Acting Quickly to Prevent a Bursting Bubble
The urgency to act has been magnified by the multitudes of cost-burdened residents and the risk of a bubble-burst. After a decade of increasing prices, in the past year housing values in Denver and Boulder suddenly encountered a relatively steep decline. While rent and purchase prices maintaining reasonably consistent levels would be ideal, extreme swings up or down can both be detrimental.
The upward swing over the last decade was too extreme in that the wages of cost burdened residents could not keep up with the massive increase of housing prices. But having the rising housing market pierce the limit, burst the bubble, and rapidly decline would also be devastating for the housing industry and Colorado economy. A rapid downward trend could discourage potential buyers from entering the market and purchasing new homes. For instance, they might just wait while assuming they can get better deals as the prices continue to slide, or they might just avoid purchasing homes while being reluctant to purchase property at a time when values are plummeting.
As a result, it is crucial for Colorado housing experts, community leaders, and government officials to address the problem and stabilize the market.
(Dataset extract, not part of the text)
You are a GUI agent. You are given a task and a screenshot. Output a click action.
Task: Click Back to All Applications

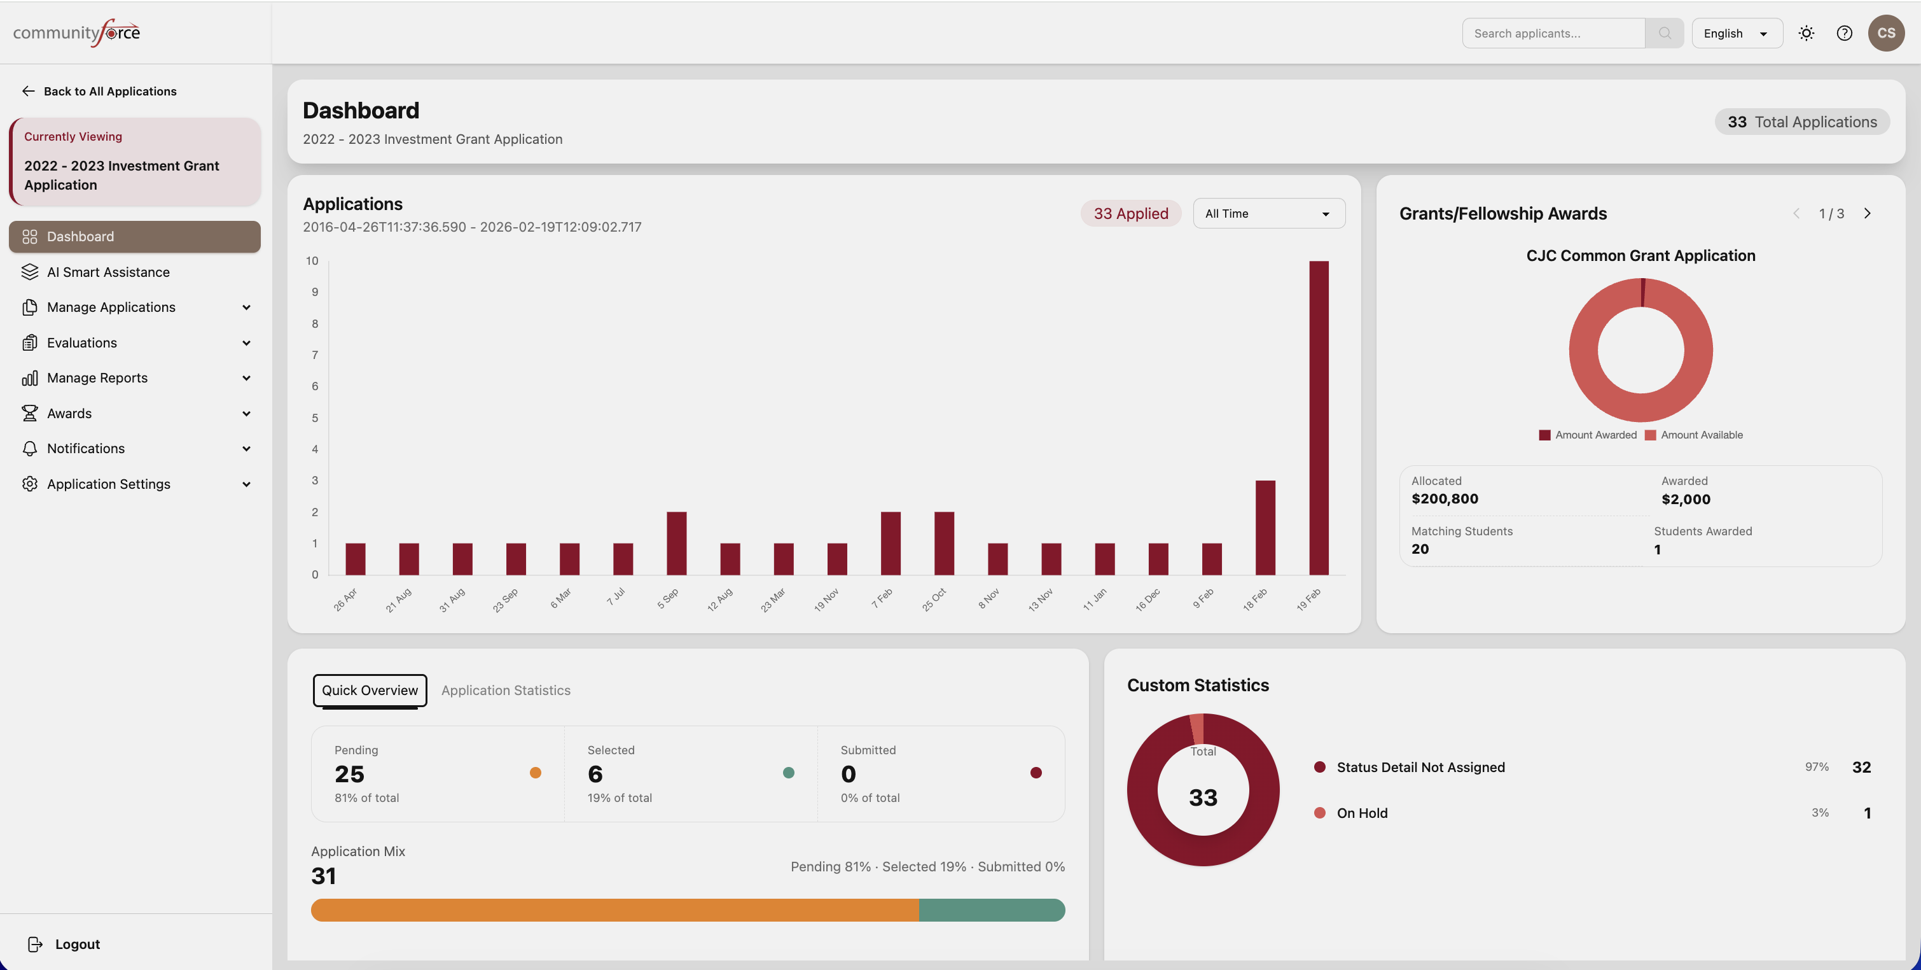tap(99, 91)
Implementing policies that eliminate regulatory barriers for construction can help expand the amount of houses available for residents. Increasing public funding can help the government create and preserve affordable housing options that prevent middle income households from becoming cost burdened by their rent or mortgage costs. Moreover, providing higher wages for workers can also help residents afford more housing options, remain financially stable, and enjoy an exceptional quality of life while contributing to the productive growth of their communities.